Singapore

Dispute between brothers surfaced at reading of Mr Lee’s Last Will

Dispute between brothers surfaced at reading of Mr Lee’s Last Will
PM Lee Hsien Loong (left) and his brother Lee Hsien Yang. AFP file photos
PM was ‘so struck’ by events then that he related them to DPM Teo 11 days later
Published: 6:35 AM, June 16, 2017
Updated: 12:39 PM, June 16, 2017

SINGAPORE — The dispute between Prime Minister Lee Hsien Loong, 65, and his brother Lee Hsien Yang, 60, arose during the reading of their father’s Last Will, and a “series of events” then led PM Lee to be “very troubled by the circumstances” surrounding the crafting of the document.

Mr Lee detailed his concerns in an edited summary of his statutory declarations to the ministerial committee, set up by the Cabinet to mull over the options regarding their family home at 38 Oxley Road.

The dispute between PM Lee and his brother surfaced at the reading of their father’s Last Will on April 12, 2015. 

Their father, founding Prime Minister Lee Kuan Yew, had died little under a month earlier.

Apart from PM Lee and his wife Ho Ching, also present were his sister Lee Wei Ling, his brother and wife Lee Suet Fern, and two lawyers from Mrs Lee Suet Fern’s law firm: Mr Ng Joo Khin and Mr Bernard Lui, who was a witness to the signing of the Last Will.

At that reading, Mrs Lee voluntarily told the room that the late Mr Lee had asked her to prepare the Last Will, but she had not wanted to get personally involved, so she got Mr Ng from her law firm to handle the task. Mr Lui then confirmed that he was one of the witnesses. 

Observing this, PM Lee said in his statutory declaration: “I could not help but form the impression that this was all rehearsed, and wondered why these statements were made even when no questions had been raised about the validity of the Last Will.” 

He added: “I was so struck by the sequence of volunteered statements that ... 11 days later (on April 23), I recounted to DPM Teo Chee Hean in my office what had happened ... including what Mrs Lee Suet Fern had said.”

The Prime Minister also recounted that, at the reading, Mr Lee Hsien Yang had “repeatedly insisted” on the “immediate demolition” of their parents’ house.

“I said (to him) that such a move so soon after Mr Lee’s passing, when the public’s emotions were still raw, might force the Government to promptly react by deciding to gazette the house, and that would not be in the interests of Mr Lee’s legacy, or Singapore.”

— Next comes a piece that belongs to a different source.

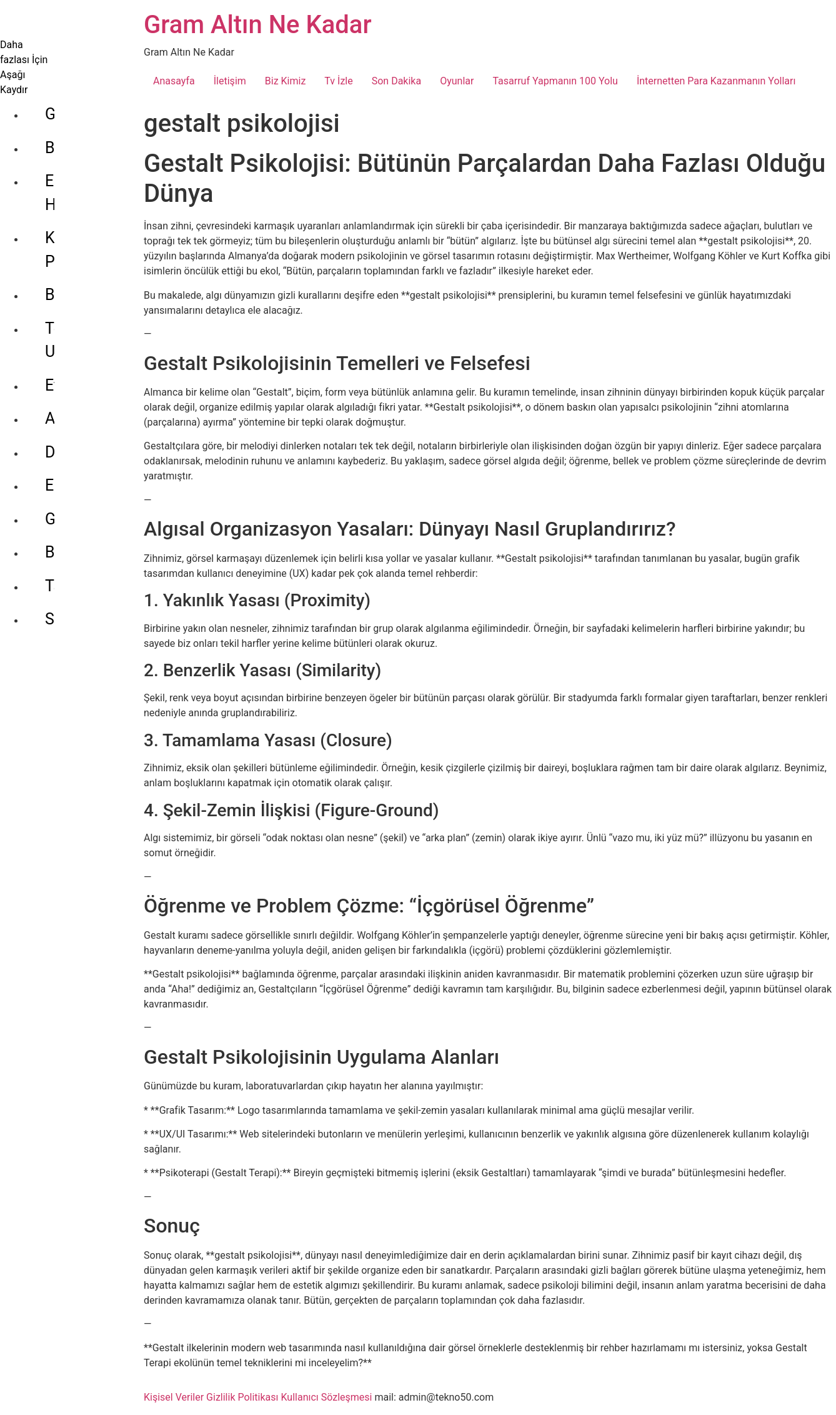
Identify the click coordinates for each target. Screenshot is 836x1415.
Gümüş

He said the discussion that followed ended only when Ms Ho intervened to ask Dr Lee if she wanted to continue living at Oxley Road. When Dr Lee replied that she would, Mr Lee Hsien Yang stopped insisting on the demolition.

The events of that day, PM Lee said, led him to look up “old family emails”.  That was when he discovered an email sent by Ms Wong Lin Hoe, private secretary to the late Mr Lee, in January 2014. It was addressed to Mrs Lee Suet Fern. Other members of the family, as well as Ms Kwa Kim Li, who prepared the late Mr Lee’s six wills before his seventh — and last — will, were copied on the email.

The content of that email dealt with “the bequest of some carpets” and attached was a codicil — a supplement to a will that contains changes or explanations.

Buried in the email thread were earlier emails sent by Mr Lee Hsien Yang and his wife on Dec 16 and 17, 2013.

PM Lee said that, at the time, he did not think it necessary to read the entire email chain and did not do so. 

He was also “not anxious to acquaint myself with my father’s wills”, he added.

In May 2015, when he asked his brother about the codicil to the Last Will, he was reminded that he was copied in that 2014 email. When he could not find it, he asked his brother for a copy.  

“When Mr Lee Hsien Yang, in response to my query, forwarded me a copy of (that) email containing the codicil, he cut out and did not send me the incriminating exchanges in the email chain that followed, which showed (his) and Mrs Lee Suet Fern’s involvement in the making of the Last Will in December 2013.”  

A month later, in June 2015, Ms Kwa provided the family with copies of the late Mr Lee’s first six wills and explained why he had executed them. 

PM Lee said that he had not been aware until that point about these, or the terms or changes in his father’s Last Will, and only then was he able to “review and compare the terms and changes between those wills and the Last Will, and appreciate the significance of the exchanges in the (December 2013) emails”.  

He also said that due to the ongoing dispute within the family, his wife searched through her old emails in August 2015 and found an exchange between her and Dr Lee in July 2014, where the latter “expressed her suspicions about Mr Lee Hsien Yang and Mrs Lee Suet Fern’s role in the making of the Last Will”.